**Exercise prompt:** Write out every line exactly, from the first line of the records below through the line that contains "Viewport: 1288px width, 931px height.".
-- Data extracts follows --
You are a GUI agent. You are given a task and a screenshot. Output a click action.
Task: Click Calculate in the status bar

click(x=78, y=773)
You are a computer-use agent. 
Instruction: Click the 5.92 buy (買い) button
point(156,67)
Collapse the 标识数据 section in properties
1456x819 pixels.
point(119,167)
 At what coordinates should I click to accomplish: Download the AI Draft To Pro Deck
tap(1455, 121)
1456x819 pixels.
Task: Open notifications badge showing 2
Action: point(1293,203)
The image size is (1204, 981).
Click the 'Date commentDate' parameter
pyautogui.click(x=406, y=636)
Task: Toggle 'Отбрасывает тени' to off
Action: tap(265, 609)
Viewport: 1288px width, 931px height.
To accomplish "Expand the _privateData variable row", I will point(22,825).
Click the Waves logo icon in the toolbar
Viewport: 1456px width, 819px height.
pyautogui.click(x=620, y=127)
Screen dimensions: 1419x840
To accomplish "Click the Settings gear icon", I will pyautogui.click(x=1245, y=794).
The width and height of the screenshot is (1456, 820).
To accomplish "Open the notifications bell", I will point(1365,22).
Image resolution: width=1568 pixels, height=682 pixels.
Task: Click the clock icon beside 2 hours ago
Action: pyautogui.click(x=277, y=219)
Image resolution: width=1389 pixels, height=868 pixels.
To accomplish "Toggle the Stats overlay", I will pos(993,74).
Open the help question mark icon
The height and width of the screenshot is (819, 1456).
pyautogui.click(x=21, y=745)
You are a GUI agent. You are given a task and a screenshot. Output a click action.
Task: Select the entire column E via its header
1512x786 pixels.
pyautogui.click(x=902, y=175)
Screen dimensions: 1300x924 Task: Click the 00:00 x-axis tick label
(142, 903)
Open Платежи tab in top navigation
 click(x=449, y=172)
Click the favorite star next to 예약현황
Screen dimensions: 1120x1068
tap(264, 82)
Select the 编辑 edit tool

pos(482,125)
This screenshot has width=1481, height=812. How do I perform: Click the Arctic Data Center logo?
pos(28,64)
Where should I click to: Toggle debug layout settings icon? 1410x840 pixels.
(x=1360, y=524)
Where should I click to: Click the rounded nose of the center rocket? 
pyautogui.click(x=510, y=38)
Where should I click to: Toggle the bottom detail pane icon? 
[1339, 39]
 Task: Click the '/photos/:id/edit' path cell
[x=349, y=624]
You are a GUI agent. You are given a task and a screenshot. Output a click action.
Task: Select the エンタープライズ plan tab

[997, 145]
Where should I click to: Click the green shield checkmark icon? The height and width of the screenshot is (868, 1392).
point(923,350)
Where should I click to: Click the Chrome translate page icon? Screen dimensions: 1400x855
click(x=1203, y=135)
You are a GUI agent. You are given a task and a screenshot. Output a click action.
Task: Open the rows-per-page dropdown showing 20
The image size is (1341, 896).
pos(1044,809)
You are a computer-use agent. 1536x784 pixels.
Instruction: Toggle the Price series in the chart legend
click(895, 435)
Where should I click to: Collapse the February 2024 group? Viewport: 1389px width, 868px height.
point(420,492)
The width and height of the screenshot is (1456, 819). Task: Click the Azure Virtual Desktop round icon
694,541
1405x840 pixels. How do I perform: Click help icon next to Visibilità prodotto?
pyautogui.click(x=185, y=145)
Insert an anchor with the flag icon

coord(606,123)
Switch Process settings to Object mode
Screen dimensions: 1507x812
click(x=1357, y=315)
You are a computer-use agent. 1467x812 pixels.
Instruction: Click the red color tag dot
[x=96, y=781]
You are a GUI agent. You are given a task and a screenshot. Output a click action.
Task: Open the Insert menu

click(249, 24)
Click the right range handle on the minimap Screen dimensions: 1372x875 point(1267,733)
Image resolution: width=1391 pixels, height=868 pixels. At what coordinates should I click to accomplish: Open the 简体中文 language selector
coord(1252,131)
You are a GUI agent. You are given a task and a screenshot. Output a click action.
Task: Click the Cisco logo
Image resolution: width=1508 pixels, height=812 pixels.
-- Data extracts concluded --
**Exercise output:**
You are a GUI agent. You are given a task and a screenshot. Output a click action.
Task: Click Calculate in the status bar

click(x=78, y=773)
You are a computer-use agent. 
Instruction: Click the 5.92 buy (買い) button
point(156,67)
Collapse the 标识数据 section in properties
1456x819 pixels.
point(119,167)
 At what coordinates should I click to accomplish: Download the AI Draft To Pro Deck
tap(1455, 121)
1456x819 pixels.
Task: Open notifications badge showing 2
Action: point(1293,203)
The image size is (1204, 981).
Click the 'Date commentDate' parameter
pyautogui.click(x=406, y=636)
Task: Toggle 'Отбрасывает тени' to off
Action: tap(265, 609)
Viewport: 1288px width, 931px height.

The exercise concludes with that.